● Written instruction
In the graduation blog post, what reasons does the writer give for accepting the kindergarten job?

● Text segment
It’s my graduation tomorrow. Well, today actually. I can’t sleep. My brother and my boyfriend are both here to help me celebrate. We had a great day in York today (well, yesterday), and on Sunday we drove out to the Dales – a superior pub lunch in Grassington followed by a stroll to Malham cove. Yorkshire is just the best.

My brother says that meeting my lovely, talented, hard-working friends, many of whom graduated with their PhDs several years ago now, is making him reconsider his postgraduate plans. Most are struggling by with scraps of teaching supplemented by library jobs.

I’ve been dithering for a couple of weeks as to whether to accept a part time job in a kindergarten in Norway, to cover costs while I work on articles and a book proposal. I accepted it yesterday and now I feel slightly terrible. M had counseled against it, on the grounds of missed holidays (chances to tag along on his business trips to exotic places), early mornings and having to drive the car to the next town even in winter, it will interrupt my brilliant two-month summer job, and a couple of other things. Sigh. Why are decisions so hard to make? I accepted it on the grounds of money, Norwegian integration and a structure to my week.  But I’m still not sure. My applications to several academic jobs in the UK didn’t get anywhere, which wasn’t a surprise given the current market, but disheartening all the same.

Anyway. I’m still pretty proud of the PhD. And looking forward to wearing the floppy green hat. Photos to follow!

 
6 Comments

Posted by on Tuesday, July 21, 2009 in phd, work

 

Days and Years

It will never be today again. Never. He would not, in all his life, make another discovery more shattering.

● Items
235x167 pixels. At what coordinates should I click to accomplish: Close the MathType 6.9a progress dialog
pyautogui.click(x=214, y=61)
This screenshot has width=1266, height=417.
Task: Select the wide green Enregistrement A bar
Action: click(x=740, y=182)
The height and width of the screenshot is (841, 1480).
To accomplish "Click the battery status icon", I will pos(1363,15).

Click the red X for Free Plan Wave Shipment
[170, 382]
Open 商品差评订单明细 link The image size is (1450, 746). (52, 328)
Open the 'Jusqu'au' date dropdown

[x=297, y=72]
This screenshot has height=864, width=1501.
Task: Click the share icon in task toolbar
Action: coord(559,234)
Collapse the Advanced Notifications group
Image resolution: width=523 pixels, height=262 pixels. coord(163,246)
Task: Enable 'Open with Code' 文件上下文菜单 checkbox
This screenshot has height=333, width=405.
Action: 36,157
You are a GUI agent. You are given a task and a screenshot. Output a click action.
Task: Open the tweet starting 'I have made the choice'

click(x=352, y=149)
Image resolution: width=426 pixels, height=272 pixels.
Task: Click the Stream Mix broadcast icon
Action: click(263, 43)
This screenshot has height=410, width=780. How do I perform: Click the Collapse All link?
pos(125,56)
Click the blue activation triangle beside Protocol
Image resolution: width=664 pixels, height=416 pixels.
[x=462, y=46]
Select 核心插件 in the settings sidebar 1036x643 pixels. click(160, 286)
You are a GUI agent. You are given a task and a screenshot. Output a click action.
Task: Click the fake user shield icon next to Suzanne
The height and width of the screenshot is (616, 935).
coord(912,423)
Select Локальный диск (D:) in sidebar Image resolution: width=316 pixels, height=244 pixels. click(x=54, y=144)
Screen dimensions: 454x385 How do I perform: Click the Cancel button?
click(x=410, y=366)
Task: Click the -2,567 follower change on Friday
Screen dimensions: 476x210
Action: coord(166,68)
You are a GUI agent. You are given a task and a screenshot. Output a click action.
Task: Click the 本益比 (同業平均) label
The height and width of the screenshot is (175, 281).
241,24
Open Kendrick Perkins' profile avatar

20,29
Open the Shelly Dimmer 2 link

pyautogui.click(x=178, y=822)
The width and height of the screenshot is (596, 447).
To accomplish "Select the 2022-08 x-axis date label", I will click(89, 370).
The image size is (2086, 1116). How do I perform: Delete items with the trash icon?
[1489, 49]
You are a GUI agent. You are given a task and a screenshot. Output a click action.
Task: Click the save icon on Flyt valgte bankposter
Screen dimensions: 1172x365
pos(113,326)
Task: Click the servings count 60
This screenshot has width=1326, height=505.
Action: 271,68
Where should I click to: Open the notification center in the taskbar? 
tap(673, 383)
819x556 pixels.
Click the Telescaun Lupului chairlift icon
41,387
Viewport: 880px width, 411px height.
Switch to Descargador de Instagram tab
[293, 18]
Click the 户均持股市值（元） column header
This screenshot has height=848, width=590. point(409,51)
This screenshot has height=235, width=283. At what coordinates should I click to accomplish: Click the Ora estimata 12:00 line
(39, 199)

● Exercise output
Money, Norwegian integration, and a structure to the week.